Students burn stress through weed, tobacco

by | Oct 30, 2015 | News

Lia Richardson
News Reporter

Midterms are approaching and some students at Humber say they find stress relief in lighting up both cigarettes and the still-contraband herb, marijuana.

Susan Ferguson (not her name), 21, a first-year broadcasting radio student, said she suffers severe anxiety when stressing about the challenges that come with school. She turns to cigarettes at least twice a day but said smoking marijuana is more effective for her.

“Weed makes me feel more relaxed,’’ she said. “I’m more talkative and comfortable. I don’t plan on doing it my whole life, anyway.’’

Ferguson said she thinks the drug should be legalized and believes that would lower crime rates. She also said she doesn’t think about the long-term effects because she expects to stop in a few years.

Twenty-four-year-old Horst Wenzel (name has been changed), a third-year architectural technology student, said he feels worse when smoking tobacco than marijuana. The student complained about having chest pains and said he can’t differentiate the stress he feels at school from bad health symptoms.

Wenzel said he’s been trying to quit smoking tobacco for years but finds himself alternating between marijuana and cigarettes.

“I want to stop one day. I don’t like the way I feel when I smoke but at the same time, there’s a relaxing feeling, too. It keeps bringing me back,’’ he said.

Veronique Pham, a registered nurse at Telehealth Ontario, the free telephone health advice service, said most Canadian smokers start between the ages of ages 16 and 19. More than 90 per cent will make it a long term habit, she said.
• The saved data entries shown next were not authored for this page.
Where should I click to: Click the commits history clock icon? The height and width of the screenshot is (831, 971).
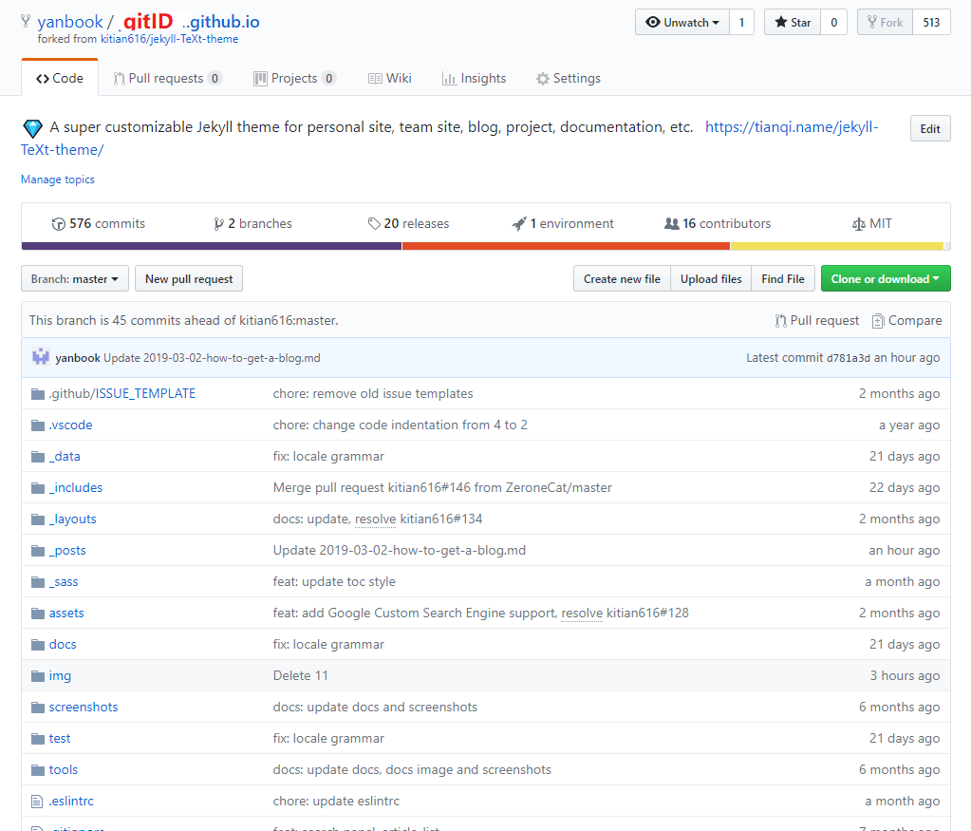pyautogui.click(x=59, y=224)
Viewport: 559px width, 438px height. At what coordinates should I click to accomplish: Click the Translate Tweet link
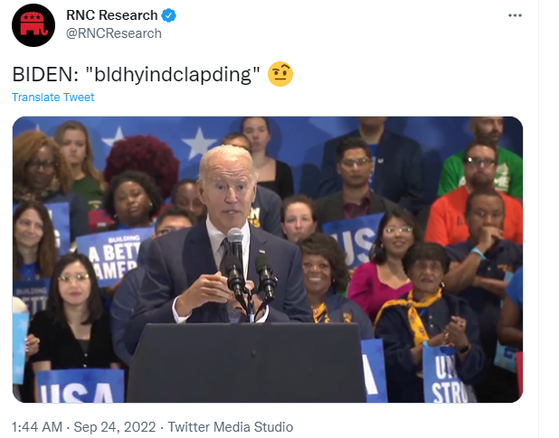tap(53, 98)
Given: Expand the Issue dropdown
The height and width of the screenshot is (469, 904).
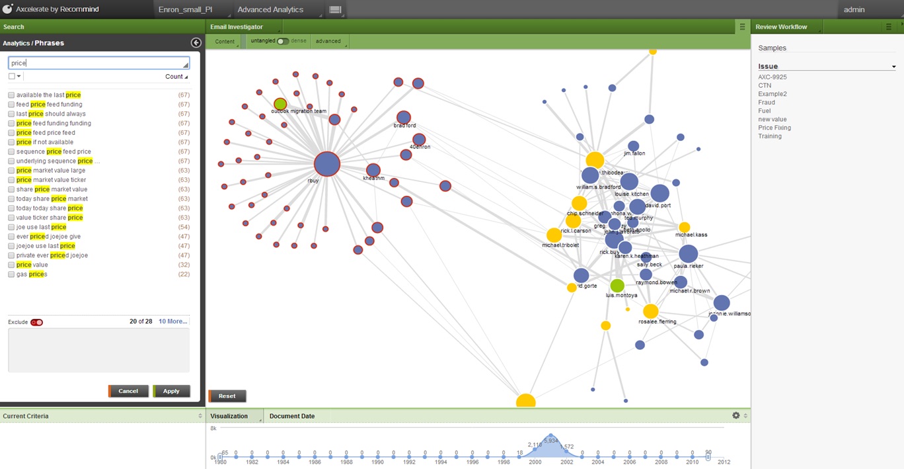Looking at the screenshot, I should (x=893, y=67).
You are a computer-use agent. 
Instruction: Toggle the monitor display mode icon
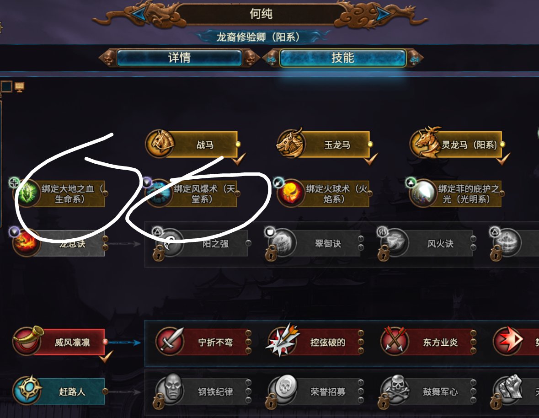point(19,87)
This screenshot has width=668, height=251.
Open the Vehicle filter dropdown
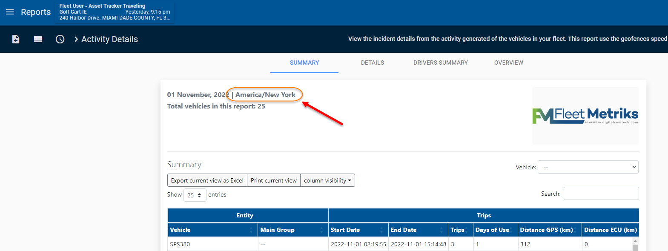588,167
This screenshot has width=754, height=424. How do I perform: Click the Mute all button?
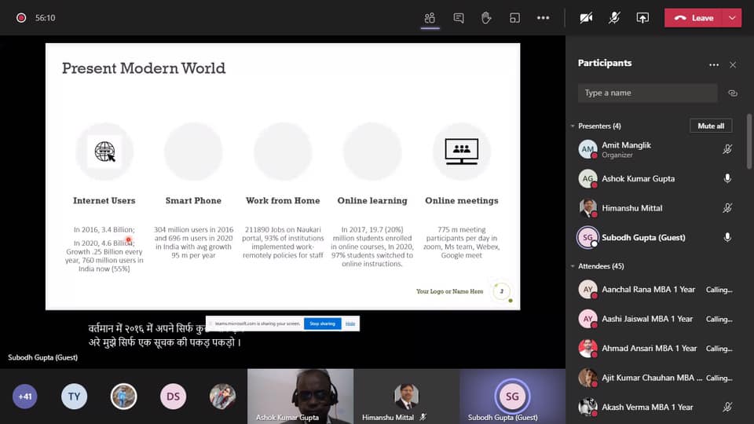[x=711, y=126]
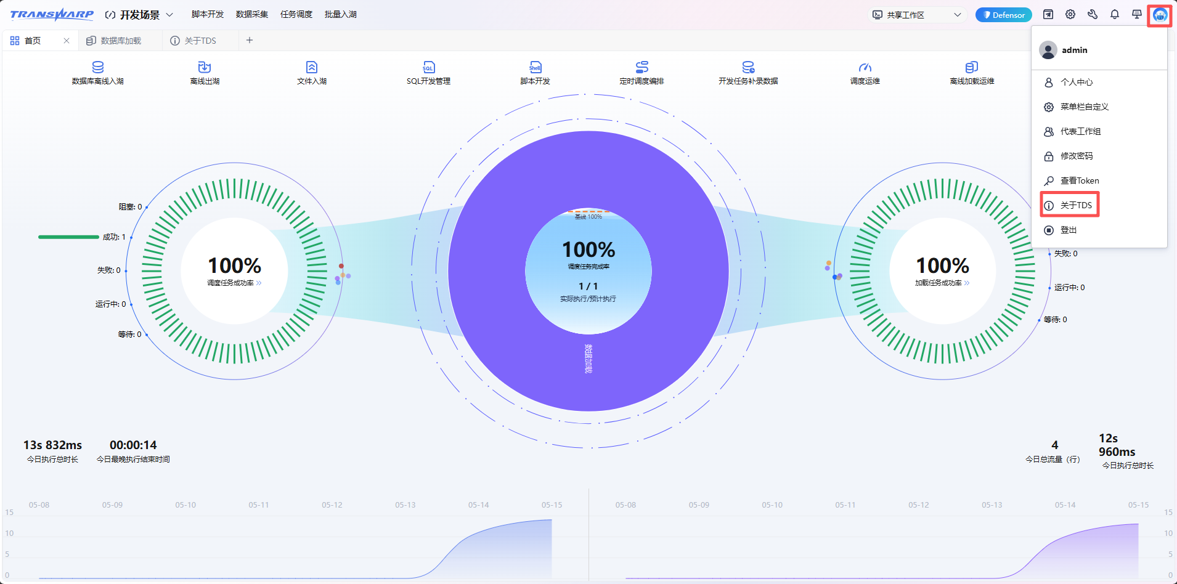
Task: Click the wrench tools icon in header
Action: (x=1093, y=14)
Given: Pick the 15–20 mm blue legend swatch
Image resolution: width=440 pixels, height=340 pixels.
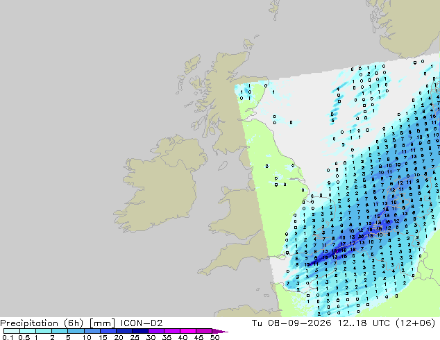Looking at the screenshot, I should click(x=108, y=331).
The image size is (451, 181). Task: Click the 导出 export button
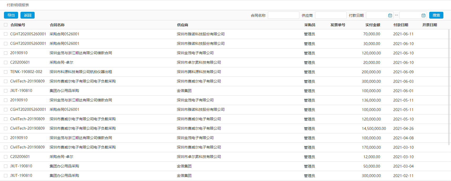click(x=11, y=15)
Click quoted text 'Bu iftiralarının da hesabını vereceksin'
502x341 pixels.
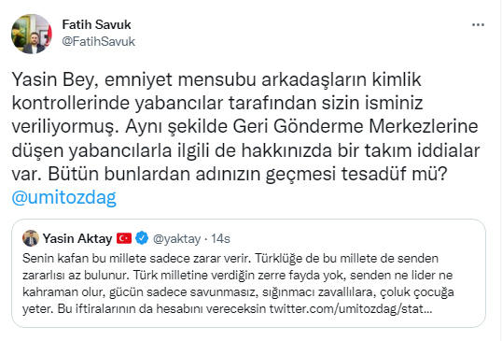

Pham said even though there is some controversy on whether marijuana is a better alternative to cigarettes, it’s a fact their long-term effects are quite similar.

Both may cause cancer, bronchitis, anxiety, mood swings and respiratory problems, she said.

Putting a stop to the addiction may also cause pain.

“Students will experience withdraw symptoms when trying to quit but it all starts with the person having a strong will to stop,’’ said Pham.

Pham suggested those who are trying to quit consider the nicotine patch, exercise to strengthen stamina and eating healthy.

If symptoms such as high blood pressure, excessive weight gain or any serious pain occur while trying to quit, smokers should seek advice from their doctor.